┌──
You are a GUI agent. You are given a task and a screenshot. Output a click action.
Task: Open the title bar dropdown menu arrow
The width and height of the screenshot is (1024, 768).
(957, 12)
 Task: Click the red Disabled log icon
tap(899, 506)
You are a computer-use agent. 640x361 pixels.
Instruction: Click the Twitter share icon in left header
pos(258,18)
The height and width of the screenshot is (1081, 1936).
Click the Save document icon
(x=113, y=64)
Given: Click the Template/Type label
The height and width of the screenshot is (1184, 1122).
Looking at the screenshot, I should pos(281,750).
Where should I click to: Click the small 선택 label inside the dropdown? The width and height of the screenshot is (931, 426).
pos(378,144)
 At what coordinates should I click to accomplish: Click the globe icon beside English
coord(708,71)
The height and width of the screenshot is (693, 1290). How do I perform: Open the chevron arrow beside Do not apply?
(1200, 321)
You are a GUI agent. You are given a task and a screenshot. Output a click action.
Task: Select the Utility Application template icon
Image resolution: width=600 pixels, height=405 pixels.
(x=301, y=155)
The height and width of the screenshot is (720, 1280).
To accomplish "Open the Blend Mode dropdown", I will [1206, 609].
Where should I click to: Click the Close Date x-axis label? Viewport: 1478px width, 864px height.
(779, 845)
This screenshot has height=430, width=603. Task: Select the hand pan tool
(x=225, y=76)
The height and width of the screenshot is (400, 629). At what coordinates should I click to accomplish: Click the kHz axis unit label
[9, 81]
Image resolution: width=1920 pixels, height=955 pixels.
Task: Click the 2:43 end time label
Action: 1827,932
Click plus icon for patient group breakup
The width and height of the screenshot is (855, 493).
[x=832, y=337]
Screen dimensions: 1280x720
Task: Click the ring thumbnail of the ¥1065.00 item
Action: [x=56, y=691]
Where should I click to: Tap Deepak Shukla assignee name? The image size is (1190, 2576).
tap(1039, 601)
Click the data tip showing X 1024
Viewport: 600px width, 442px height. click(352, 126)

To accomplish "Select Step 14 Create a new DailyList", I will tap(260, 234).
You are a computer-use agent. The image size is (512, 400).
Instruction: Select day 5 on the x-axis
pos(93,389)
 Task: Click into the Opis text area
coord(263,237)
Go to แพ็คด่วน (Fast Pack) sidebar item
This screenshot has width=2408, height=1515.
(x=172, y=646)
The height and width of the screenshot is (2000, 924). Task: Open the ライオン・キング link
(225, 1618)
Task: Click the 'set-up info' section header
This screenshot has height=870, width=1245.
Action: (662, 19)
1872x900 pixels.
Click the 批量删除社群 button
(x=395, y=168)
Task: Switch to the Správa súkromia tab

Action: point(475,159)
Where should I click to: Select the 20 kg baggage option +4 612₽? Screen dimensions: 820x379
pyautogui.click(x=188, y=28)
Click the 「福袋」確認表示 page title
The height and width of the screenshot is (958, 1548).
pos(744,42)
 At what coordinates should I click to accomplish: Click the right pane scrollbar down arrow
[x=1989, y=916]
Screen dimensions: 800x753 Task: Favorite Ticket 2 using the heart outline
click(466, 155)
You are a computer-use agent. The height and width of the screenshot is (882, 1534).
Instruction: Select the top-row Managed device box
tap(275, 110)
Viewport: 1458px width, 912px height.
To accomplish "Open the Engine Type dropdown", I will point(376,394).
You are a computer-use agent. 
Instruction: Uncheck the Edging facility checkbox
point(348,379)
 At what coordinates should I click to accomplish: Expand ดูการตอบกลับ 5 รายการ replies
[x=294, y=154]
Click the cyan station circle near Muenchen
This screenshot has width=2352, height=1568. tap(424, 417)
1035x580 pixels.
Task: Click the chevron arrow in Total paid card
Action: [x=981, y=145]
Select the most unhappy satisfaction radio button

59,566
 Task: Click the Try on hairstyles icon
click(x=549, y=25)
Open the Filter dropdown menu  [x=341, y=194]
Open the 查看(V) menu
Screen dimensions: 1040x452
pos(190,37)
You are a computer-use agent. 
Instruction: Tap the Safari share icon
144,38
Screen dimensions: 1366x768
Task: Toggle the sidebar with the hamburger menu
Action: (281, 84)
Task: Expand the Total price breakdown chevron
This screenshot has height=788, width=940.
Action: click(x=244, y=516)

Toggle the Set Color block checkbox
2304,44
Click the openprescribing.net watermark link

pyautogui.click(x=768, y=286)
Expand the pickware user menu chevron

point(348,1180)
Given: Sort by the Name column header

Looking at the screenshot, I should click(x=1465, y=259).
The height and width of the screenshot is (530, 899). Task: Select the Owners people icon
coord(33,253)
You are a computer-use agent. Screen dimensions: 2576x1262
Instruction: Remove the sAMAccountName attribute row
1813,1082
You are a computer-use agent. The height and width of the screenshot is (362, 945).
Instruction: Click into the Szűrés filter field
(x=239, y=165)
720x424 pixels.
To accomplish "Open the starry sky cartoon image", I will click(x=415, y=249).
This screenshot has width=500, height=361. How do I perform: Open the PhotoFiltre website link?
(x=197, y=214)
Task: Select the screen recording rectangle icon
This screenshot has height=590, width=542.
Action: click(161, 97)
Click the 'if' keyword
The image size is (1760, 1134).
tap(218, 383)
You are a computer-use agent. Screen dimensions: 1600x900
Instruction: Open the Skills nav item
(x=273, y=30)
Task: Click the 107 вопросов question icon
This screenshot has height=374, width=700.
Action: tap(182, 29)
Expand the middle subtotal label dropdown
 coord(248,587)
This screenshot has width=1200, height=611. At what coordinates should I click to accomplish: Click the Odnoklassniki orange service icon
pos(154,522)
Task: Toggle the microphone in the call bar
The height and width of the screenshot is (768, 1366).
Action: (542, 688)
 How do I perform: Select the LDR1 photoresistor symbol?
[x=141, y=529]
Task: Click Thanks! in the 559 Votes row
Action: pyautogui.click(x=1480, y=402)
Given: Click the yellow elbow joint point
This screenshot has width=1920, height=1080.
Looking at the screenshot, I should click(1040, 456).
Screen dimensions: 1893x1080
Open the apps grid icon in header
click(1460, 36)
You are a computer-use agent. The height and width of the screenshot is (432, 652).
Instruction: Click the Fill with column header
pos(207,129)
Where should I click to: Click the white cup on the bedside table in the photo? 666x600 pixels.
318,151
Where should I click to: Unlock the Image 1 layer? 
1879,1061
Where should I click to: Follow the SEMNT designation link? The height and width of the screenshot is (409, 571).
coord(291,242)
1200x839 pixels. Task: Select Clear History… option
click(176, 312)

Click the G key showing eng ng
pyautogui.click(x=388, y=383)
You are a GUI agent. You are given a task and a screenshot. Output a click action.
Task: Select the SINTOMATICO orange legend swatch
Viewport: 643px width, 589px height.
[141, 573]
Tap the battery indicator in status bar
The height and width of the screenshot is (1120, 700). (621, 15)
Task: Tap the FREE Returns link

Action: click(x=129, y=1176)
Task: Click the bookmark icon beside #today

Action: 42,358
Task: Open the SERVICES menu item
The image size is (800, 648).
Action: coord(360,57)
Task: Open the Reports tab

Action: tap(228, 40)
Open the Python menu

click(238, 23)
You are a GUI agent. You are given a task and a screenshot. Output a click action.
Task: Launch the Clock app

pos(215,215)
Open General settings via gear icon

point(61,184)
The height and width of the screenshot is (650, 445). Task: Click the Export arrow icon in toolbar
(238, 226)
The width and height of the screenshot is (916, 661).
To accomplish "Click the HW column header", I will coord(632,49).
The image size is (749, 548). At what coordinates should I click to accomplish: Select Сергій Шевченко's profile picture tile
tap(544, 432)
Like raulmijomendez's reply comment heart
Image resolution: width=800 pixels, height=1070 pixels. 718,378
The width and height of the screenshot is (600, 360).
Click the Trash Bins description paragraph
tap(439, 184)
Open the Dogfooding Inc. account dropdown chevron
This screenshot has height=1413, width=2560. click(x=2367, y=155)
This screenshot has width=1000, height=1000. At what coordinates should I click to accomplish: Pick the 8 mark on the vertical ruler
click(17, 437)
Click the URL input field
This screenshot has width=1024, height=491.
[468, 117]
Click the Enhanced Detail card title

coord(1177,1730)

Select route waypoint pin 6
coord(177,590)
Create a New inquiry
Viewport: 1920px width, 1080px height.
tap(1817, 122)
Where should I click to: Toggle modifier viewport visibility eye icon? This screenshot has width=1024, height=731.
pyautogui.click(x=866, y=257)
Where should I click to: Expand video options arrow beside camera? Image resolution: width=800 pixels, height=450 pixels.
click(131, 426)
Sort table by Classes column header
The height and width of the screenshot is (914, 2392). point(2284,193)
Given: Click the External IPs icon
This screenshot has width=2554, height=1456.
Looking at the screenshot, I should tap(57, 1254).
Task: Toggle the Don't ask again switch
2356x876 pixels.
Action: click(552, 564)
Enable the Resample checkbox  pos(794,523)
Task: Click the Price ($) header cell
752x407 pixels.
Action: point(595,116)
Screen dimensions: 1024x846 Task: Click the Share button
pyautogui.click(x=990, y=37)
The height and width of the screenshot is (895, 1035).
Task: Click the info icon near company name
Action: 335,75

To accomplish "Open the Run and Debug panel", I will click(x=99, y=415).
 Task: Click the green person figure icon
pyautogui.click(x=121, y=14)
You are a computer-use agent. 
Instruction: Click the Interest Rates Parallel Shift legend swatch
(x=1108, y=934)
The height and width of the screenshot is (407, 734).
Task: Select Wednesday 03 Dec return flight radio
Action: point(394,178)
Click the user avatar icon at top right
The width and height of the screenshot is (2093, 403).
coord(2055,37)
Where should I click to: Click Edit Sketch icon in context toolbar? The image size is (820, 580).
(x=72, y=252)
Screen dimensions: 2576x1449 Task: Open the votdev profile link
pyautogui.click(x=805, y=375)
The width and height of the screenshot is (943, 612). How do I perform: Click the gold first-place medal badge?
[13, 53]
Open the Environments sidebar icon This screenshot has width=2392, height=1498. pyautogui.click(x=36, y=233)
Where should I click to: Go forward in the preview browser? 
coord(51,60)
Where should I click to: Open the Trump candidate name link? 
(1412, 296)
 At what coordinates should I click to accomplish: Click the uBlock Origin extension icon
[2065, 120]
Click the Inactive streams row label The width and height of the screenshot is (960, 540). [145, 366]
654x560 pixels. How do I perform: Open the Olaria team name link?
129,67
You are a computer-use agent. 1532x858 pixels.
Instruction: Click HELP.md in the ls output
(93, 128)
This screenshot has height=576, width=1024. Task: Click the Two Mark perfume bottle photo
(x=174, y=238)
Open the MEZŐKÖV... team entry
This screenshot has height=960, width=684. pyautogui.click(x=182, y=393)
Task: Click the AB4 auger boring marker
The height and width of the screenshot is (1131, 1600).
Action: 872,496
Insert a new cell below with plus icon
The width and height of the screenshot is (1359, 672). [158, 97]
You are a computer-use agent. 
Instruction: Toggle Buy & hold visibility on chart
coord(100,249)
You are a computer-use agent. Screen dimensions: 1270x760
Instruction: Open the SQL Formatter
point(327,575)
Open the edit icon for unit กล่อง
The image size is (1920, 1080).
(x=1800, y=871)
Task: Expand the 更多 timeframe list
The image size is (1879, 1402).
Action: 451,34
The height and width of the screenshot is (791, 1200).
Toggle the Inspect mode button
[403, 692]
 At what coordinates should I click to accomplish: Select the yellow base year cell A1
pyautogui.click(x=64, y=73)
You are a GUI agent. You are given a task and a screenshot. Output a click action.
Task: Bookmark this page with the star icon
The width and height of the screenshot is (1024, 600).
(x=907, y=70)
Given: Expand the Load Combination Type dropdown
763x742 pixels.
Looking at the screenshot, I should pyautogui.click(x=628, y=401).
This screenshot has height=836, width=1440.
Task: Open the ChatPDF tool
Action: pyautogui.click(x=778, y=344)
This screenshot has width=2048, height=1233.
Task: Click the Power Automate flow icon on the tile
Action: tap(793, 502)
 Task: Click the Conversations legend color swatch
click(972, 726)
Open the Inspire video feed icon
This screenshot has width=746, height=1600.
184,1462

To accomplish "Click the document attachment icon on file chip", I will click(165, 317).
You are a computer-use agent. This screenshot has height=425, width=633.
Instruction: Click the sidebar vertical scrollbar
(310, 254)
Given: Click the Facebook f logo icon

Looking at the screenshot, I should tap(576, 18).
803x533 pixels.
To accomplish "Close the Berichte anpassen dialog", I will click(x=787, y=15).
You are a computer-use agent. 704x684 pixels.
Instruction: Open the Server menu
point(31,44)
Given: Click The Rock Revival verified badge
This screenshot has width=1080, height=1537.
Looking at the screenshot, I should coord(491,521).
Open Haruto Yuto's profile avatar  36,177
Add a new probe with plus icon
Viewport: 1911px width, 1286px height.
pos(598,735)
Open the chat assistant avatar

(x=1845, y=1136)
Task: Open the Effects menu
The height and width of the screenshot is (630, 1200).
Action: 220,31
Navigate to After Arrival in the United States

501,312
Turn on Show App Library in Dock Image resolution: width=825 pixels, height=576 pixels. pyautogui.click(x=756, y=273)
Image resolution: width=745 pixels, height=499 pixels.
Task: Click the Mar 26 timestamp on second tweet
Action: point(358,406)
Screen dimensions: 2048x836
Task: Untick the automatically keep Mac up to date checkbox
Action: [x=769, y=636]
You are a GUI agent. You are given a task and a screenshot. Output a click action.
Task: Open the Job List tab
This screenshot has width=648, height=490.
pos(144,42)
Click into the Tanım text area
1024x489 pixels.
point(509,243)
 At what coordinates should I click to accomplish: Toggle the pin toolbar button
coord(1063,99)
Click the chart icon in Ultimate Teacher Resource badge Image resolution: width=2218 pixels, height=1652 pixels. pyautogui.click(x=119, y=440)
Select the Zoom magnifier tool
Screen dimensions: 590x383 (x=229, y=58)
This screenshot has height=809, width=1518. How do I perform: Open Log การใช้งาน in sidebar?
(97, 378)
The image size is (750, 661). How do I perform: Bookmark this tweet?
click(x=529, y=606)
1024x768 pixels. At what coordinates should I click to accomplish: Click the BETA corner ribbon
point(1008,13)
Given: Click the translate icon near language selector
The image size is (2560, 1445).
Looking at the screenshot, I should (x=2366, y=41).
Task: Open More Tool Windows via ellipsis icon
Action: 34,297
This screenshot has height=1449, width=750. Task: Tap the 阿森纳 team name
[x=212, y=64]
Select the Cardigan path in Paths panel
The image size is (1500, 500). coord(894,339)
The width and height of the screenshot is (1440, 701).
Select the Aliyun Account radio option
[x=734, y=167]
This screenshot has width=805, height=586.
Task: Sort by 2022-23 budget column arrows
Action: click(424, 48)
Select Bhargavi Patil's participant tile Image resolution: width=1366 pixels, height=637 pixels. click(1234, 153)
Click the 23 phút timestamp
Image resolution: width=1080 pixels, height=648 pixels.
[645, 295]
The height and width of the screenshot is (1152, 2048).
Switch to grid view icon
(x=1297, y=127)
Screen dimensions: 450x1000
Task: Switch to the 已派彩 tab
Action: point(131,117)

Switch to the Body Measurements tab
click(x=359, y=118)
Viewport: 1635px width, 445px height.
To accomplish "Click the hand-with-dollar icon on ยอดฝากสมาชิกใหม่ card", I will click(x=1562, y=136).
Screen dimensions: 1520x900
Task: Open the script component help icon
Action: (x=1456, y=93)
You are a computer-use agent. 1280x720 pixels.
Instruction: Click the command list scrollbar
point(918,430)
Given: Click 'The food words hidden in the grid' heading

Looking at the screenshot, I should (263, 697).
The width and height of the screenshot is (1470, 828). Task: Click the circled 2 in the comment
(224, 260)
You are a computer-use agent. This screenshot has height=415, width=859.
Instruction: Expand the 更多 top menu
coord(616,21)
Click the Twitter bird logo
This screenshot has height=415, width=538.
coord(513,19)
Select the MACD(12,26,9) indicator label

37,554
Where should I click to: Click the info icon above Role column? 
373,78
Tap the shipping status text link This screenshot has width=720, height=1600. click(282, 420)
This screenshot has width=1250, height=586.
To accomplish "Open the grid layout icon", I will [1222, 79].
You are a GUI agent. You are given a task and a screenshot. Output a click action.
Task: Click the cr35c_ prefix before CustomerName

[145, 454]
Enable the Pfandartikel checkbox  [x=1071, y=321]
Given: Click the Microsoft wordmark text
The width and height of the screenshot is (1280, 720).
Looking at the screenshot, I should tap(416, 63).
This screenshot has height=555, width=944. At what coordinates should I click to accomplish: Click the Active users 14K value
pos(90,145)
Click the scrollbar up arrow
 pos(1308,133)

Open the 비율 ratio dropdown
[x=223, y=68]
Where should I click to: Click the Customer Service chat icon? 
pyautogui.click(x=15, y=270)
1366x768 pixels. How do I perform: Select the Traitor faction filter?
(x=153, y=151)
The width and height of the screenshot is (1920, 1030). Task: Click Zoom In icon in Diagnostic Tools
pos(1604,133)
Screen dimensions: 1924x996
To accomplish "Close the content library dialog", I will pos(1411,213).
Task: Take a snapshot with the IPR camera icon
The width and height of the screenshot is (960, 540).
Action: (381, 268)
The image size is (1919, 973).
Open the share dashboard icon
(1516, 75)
└──
Exercise brief ->
Extract every line of the listing above that contains the word "legend".

Task solution ->
Task: Select the SINTOMATICO orange legend swatch
Instruction: Click the Interest Rates Parallel Shift legend swatch
 Task: Click the Conversations legend color swatch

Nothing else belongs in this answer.